Per qualche ora, ieri, la sinistra ha vissuto un sogno. Donald Trump che “deporta” cittadini italiani a Guantanamo era il regalo insperato, la polemica perfetta con cui provare a risollevarsi dopo la batosta referendaria. Il presidente americano più odiato di sempre dai progressisti che non solo rinchiude nel campo di prigionia cubano, creato per i terroristi islamici, immigrati con l’unica colpa (che tale non è, per la sinistra) di soggiornare illegalmente negli Usa, ma tratta così anche i connazionali della sua amica Giorgia Meloni, che si era illusa di aver costruito un «ponte» con lui.

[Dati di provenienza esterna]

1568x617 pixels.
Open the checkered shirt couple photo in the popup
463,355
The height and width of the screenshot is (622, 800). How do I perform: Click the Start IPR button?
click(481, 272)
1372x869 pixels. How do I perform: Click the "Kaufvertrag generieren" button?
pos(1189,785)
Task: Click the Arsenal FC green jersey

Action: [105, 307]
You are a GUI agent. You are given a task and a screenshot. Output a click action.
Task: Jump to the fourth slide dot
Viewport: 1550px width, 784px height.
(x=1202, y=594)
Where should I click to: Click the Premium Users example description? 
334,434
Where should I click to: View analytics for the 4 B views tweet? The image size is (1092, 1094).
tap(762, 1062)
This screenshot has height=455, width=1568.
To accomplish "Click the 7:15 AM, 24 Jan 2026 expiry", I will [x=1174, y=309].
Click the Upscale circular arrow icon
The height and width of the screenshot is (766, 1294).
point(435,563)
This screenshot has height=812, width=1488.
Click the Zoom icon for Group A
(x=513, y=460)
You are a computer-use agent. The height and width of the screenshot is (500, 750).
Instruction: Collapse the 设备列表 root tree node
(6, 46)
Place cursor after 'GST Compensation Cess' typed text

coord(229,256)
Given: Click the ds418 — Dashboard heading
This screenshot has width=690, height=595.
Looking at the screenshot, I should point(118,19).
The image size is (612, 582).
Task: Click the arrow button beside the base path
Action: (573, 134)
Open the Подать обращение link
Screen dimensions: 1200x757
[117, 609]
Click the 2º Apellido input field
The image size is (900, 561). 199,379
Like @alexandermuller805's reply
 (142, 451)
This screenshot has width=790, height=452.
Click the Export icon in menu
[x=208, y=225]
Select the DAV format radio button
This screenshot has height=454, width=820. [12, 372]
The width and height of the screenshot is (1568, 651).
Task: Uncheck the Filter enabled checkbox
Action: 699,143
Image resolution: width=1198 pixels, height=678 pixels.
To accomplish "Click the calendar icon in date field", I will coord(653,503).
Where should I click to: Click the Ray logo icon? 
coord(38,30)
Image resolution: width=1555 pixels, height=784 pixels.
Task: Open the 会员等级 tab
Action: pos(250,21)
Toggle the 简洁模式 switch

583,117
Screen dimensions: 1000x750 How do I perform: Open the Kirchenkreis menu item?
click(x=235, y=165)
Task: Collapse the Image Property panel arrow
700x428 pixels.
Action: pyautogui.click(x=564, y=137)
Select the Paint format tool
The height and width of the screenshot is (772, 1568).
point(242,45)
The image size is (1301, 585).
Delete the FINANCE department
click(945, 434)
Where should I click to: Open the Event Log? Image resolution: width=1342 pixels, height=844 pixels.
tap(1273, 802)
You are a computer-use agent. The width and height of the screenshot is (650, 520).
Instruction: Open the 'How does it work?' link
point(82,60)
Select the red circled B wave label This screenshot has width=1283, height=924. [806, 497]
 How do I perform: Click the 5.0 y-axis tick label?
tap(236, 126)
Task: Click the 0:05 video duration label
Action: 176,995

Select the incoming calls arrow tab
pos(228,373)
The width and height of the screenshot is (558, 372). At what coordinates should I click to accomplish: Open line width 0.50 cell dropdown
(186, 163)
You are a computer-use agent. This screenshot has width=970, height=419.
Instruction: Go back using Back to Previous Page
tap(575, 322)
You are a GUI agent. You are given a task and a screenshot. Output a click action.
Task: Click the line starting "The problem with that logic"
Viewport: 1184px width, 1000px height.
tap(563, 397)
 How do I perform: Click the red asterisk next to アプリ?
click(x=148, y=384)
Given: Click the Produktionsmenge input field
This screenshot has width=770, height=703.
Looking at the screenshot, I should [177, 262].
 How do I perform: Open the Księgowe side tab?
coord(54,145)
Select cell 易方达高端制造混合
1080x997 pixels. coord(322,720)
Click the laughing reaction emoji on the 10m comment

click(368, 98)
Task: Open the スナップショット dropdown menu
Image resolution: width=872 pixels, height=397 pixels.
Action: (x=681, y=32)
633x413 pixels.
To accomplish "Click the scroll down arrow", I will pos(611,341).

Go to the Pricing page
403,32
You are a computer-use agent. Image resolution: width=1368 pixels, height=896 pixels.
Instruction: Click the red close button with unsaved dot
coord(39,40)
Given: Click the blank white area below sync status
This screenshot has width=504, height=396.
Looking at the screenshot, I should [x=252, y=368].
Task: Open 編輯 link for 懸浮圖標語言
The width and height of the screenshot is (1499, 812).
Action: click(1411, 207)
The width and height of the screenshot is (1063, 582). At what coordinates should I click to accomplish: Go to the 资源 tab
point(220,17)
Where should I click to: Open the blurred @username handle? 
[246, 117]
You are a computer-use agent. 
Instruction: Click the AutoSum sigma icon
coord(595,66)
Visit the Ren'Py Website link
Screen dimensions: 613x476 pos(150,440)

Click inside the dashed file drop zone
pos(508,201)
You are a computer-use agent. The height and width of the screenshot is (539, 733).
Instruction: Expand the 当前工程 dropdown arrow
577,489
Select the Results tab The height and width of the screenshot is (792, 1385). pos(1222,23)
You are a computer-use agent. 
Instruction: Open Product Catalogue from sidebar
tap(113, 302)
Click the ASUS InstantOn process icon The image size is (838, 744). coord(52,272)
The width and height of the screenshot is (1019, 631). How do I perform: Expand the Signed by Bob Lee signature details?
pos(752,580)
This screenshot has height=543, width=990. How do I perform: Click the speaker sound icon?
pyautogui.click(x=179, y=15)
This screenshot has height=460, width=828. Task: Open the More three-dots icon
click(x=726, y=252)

La congiunzione astrale perfetta per l’opposizione, insomma.

Certificata dal Washington Post, il quotidiano che, mentre in Italia era notte, ha pubblicato la notizia sul proprio sito, citando anonimi funzionari del governo federale: «I piani rivelano che l’amministrazione si sta preparando a inviare migliaia di stranieri nella famigerata struttura di detenzione, inclusi cittadini di Regno Unito, Francia e Italia, senza alcuna intenzione di informarne i governi di origine».

Ci si buttano sopra tutti. Il verde Angelo Bonelli parla di «un fatto di gravità inaudita, che riguarda non solo i cittadini italiani, ma l’intero quadro dei diritti umani negli Stati Uniti», e chiede che il ministro degli Esteri, Antonio Tajani, riferisca «immediatamente» in parlamento.